Mecanismos de reparo tecidual e celular induzidos por células-tronco mesenquimais e por microvesículas derivadas de células-tronco mesenquimais em modelos de lesão renal aguda

Detalhes bibliográficos
Ano de defesa: 2013
Autor(a) principal: Almeida, Danilo Candido de [UNIFESP]
Orientador(a): Camara, Niels Olsen Saraiva Camara [UNIFESP]
Banca de defesa: Não Informado pela instituição
Tipo de documento: Tese
Tipo de acesso: Acesso aberto
dARK ID: ark:/48912/001300001s9xp
Idioma: por
Instituição de defesa: Universidade Federal de São Paulo (UNIFESP)
Programa de Pós-Graduação: Não Informado pela instituição
Departamento: Não Informado pela instituição
País: Não Informado pela instituição
Palavras-chave em Português:
Link de acesso: https://sucupira.capes.gov.br/sucupira/public/consultas/coleta/trabalhoConclusao/viewTrabalhoConclusao.jsf?popup=true&id_trabalho=112930
http://repositorio.unifesp.br/handle/11600/48253
Resumo: A lesão renal aguda é classicamente definida como uma perda rápida e progressiva da função renal, possui uma taxa de mortalidade elevada (80%) e apresenta limitada opções de tratamento.

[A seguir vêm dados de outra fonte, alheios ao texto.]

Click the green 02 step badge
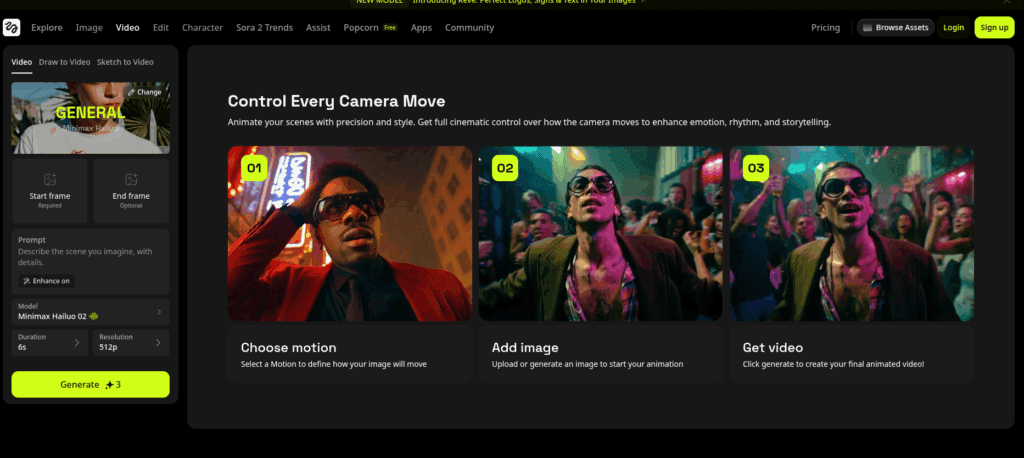1024x458 pixels. tap(505, 168)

Neste sentido, a célula-tronco mesenquimal (MSC) possui um potencial efeito renoprotetor, além de atuar como agente efetor na modulação da expressão gênica por meio de microvesículas (MVs) carregadas de miRNAs. Portanto, neste presente trabalho foram avaliados os mecanismos moleculares e celulares envolvidos na terapêutica das MSCs e MVs utilizando um modelo de nefropatia induzida por cisplatina. Ambos os tratamentos com MSCs e MVs exerceram uma forte ação renoprotetora in vivo evidenciado pela melhora dos parâmetros renais (creatinina e ureia), aumento do índice de regeneração (Ki-67) e diminuição da taxa de apoptose (Tunel e Caspase-3). Adicionalmente, após os tratamentos, foi observada uma diminuição da inflamação (TNF-α, IFN-γ e IL-17), aumento de expressão de genes renoprotetores (HGF, IGF, VEGF e HO-1) e redução do stress oxidativo nos tecidos renais (NO, glutationa redutase e superóxido dismutase). Posteriormente, durante o tratamento, foi avaliado o perfil global de miRNAs nos tecidos renais e foi identificado a participação proeminentes de alguns miRNAs (miR-21, miR-377, miR-141, miR-880), os quais demonstraram estar envolvidos em mecanismos de fibrose, inflamação e apoptose. Observou-se também que apenas o pré-tratamento com RNases, anulou o efeito terapêutico das MVs. Subsequentemente, foi demonstrado in vitro que o co-cultivo de células tubulares com MSC e MVs diminui a apoptose e o stress oxidativo mitocondrial. Finalmente, quando nós super expressamos e silenciamos in vitro alguns miRNAs envolvidos, foi verificado de novo uma proeminente redução da apoptose e no índice de estresse oxidativo celular. Sumariamente, este trabalho demonstrou que a renoproteção das MSC e MVs em parte, pode estar associada a mecanismos que envolvam a reprogramação epigenética de células epiteliais tubulares via a modulação miRNAs. Esperamos que esse trabalho possa contribuir para a identificação de potenciais miRNAs biomarcadores de lesão ou de regeneração, facilitando a sua tradução mais simples e rápida para a prática clínica.